On the vertical sections wrap tightly two or three layers of friction tape to within 2 1/2 inches from the top. Over this wrap a couple of layers of Empire cloth.

The primary consists of 110 double turns wound in a single layer over the Empire cloth, the conductors being two No. 12 cotton-covered copper wires placed side by side, 55 double turns on each vertical section (see Fig. 1).

Over the primary winding next wind tightly 15 layers of No. 7 Empire cloth nine inches wide and we are ready for the secondary winding.

In winding the secondary much care must be exercised, as a transformer's insulation is no better than its weakest spot. This secondary consists of 20,000 turns of No. 32 single cotton-covered copper wire wound in eight coils of 2,500 turns each, which are connected in series, four coils on each side.

The coils are rectangular in shape 1 1/4 inches wide, four inches square inside and six inches square outside dimensions. They are wound on a form 1 1/4 inches wide and four inches square, the lateral edges being slightly rounded off to facilitate winding. This form is carefully centered and a metal rod about six inches long of any convenient size is passed through, with a small crank fastened on one end. To keep the coil from sliding out of shape make two disks seven inches in diameter, and when centered screw one on each side of the form.

Set this form between two supports and begin winding, first a layer of Empire paper and then a layer of wire alternately, until the 2,500 turns are on. It will be found very easy to wind this fine wire in layers if it is allowed to slide over a rod a foot or so away and guided with one hand while winding with the other. Leave a margin of 1/4 inch in each layer.

----

TASK SET ::
**A)** Answer these questions about the transformer-winding passage above, one per line:
(i) How many double turns make up the primary?
(ii) What wire is used for the secondary?
(iii) What margin is left in each layer of the coil?
**B)** Say whether each statement agrees with the transformer-winding passage above. Give yes or no and quote the words that decide it.
(i) The secondary is made of eight coils joined in series.
(ii) The primary is wound in two layers.
(iii) The disks that hold the coil in shape are six inches across.
**C)** Write the next few sentences of the transformer-winding passage above, starting after its last sentence.

INPUT DATA ::
----

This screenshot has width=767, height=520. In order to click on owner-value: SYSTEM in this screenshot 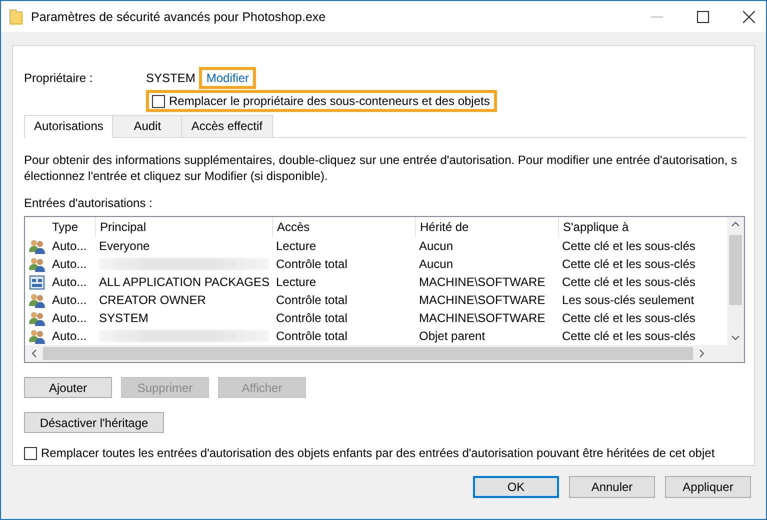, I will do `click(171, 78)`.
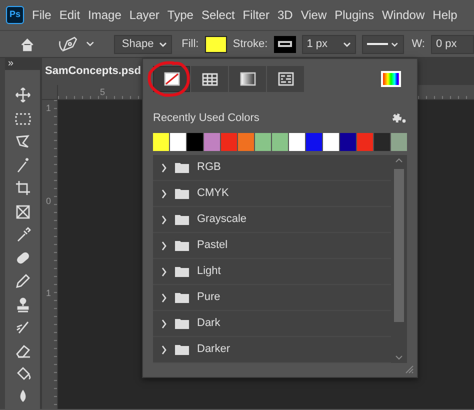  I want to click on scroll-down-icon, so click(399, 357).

----

ANSWERS TO THE TASKS ::
**A)**
(i) 110 double turns
(ii) No. 32 single cotton-covered copper wire
(iii) 1/4 inch

**B)**
(i) Yes: "wound in eight coils of 2,500 turns each, which are connected in series"
(ii) No: "wound in a single layer over the Empire cloth"
(iii) No: "make two disks seven inches in diameter"

**C)**
All coils should be tested to see if there are any bare places or if the wire is in one continuous piece. If not, do not attempt to use it as it will surely burn out when run a short time. When all coils are completed they should be dried in an oven, not too hot, and then laid flat in hot petroleum and boiled for several hours, and then left to cool in the mixture until set, which will take quite a long time.

When thoroughly cold, take carefully out of the mixture and after taking the surplus off the coils, assemble on the core over the primary, four on each side. To keep the coils insulated from each other, cut 36 squares of Empire cloth seven by seven inches and cut out of their centres a hole that will fit snugly over the Empire cloth on the primary. Use six thicknesses between adjacent coils, there being only six places to use these separators.

The coils should all be connected in series as though it were one continuous wire beginning at the top of one section and ending at the top of the other. (See Fig. 1.)

Connect all coils so that they have the same relation to one another as the turns in the primary. Keep the coils one inch from the bottom of the core by inserting narrow strips of birch wood across the binding boards and cover with several thicknesses of Empire cloth.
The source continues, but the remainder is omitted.